## Exercise prompt
Provide only the number of lines in the records below that contain "input".

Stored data
- Opening Delimiter -
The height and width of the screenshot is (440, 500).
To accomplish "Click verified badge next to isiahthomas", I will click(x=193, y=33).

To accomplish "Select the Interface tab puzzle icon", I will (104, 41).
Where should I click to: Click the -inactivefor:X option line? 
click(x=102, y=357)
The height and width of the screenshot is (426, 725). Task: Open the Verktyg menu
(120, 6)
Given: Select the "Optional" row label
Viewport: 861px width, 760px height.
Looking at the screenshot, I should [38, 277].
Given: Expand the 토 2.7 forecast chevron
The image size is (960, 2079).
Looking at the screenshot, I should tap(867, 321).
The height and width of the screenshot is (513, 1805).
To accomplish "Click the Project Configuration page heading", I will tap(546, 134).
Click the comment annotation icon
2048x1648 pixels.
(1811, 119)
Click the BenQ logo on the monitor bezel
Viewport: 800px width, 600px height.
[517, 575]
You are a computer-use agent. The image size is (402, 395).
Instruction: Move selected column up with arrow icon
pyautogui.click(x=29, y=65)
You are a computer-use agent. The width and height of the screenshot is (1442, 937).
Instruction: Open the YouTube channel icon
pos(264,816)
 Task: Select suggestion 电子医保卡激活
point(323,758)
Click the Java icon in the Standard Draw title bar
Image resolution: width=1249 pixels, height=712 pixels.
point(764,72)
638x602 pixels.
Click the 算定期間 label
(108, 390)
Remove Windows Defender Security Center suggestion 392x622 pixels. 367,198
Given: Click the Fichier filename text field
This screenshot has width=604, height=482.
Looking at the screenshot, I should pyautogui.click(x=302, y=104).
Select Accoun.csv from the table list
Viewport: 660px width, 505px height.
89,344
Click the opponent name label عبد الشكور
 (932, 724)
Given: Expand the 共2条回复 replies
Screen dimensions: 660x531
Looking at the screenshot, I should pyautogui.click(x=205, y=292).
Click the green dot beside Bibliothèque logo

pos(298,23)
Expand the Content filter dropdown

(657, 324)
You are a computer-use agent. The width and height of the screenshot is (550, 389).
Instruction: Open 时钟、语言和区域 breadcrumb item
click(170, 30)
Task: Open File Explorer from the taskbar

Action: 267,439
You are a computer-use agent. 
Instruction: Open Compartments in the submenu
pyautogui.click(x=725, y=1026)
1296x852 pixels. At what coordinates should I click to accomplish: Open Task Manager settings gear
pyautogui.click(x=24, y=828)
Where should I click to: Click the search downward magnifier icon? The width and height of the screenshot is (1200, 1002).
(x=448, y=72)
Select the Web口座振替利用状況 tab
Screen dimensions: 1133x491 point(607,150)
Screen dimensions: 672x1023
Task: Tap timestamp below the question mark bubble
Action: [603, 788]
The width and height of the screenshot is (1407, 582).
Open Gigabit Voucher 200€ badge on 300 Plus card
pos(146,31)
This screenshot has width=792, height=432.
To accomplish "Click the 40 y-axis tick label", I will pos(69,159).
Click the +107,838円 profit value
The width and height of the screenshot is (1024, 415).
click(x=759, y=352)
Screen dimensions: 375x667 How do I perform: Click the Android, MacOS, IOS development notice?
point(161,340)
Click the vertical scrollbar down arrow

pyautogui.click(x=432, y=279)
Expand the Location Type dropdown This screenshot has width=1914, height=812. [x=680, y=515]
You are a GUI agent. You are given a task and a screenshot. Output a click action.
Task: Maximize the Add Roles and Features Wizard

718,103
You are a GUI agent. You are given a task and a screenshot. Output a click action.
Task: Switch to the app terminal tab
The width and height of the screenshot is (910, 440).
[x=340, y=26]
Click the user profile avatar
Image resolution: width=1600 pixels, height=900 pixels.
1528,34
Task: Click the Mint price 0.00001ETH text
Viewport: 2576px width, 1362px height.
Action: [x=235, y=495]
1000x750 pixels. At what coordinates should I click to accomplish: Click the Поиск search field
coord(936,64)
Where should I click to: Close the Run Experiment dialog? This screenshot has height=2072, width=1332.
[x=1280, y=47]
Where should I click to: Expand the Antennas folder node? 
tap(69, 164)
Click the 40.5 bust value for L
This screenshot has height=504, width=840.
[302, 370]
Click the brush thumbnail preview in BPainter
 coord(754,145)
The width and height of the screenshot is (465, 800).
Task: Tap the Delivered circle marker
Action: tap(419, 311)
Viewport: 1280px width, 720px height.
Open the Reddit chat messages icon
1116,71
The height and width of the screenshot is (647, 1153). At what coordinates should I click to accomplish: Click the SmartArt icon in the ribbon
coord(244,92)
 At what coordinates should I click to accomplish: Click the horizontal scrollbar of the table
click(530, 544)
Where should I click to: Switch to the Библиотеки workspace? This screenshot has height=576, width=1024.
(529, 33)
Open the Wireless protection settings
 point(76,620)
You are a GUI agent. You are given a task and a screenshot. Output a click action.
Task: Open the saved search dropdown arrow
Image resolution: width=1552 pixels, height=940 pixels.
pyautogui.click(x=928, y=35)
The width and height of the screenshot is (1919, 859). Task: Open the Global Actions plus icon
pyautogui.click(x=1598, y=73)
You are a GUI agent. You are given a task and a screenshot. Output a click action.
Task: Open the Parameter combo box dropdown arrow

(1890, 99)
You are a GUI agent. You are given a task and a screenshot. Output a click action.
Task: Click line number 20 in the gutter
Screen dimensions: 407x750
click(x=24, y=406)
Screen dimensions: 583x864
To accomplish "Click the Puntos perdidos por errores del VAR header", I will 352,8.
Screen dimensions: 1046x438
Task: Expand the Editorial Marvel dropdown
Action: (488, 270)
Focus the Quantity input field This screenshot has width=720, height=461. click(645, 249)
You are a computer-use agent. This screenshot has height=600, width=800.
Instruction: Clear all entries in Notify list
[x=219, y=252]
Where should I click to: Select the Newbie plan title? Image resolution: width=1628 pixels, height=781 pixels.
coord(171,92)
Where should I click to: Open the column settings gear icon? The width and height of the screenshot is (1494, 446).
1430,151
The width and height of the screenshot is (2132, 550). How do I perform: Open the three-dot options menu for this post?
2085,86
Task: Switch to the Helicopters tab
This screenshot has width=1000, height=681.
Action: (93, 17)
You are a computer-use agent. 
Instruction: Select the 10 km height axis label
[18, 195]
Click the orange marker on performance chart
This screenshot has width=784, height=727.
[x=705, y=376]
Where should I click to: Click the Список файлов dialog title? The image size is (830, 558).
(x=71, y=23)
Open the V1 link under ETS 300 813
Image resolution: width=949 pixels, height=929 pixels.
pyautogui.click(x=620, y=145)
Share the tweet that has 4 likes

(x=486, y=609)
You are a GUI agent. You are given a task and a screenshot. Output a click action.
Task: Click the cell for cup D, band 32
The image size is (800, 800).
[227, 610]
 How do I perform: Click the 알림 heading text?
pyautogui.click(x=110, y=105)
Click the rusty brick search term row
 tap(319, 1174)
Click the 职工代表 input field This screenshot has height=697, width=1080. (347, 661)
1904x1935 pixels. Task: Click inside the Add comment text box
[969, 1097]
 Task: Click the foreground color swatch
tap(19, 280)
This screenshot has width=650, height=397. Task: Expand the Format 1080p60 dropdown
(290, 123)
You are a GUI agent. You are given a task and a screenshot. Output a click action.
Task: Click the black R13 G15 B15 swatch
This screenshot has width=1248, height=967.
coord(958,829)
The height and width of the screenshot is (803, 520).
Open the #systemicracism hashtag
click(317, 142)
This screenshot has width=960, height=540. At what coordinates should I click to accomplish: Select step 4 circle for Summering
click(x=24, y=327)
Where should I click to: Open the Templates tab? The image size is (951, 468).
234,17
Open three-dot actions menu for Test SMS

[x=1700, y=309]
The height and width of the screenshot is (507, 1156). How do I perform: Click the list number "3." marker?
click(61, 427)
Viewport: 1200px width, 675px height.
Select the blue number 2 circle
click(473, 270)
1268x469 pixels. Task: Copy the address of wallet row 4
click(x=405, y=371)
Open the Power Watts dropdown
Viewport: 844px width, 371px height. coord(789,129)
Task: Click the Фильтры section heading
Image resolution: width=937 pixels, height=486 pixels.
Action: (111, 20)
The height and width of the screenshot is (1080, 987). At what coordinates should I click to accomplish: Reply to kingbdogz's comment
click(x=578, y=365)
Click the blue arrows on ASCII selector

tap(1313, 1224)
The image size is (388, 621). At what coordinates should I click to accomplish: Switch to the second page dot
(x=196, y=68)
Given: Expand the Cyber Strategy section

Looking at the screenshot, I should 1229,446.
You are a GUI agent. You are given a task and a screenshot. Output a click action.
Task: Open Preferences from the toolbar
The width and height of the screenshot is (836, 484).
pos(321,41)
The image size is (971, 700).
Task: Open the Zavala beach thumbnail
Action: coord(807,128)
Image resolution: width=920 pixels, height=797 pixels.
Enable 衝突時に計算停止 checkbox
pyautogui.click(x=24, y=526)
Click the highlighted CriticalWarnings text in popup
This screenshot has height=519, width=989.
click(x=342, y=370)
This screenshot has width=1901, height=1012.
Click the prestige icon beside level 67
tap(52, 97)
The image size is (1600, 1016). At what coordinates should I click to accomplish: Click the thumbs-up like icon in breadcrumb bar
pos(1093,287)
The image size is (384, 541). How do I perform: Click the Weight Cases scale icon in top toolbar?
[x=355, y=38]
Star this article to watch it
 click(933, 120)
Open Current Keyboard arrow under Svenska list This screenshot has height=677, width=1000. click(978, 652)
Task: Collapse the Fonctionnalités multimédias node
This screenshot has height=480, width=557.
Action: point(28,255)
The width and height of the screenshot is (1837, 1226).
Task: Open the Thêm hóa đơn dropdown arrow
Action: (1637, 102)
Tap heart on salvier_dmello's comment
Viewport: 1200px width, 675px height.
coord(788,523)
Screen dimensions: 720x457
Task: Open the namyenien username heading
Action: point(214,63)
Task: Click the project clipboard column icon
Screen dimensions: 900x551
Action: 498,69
- Closing Delimiter -
## Answer space
2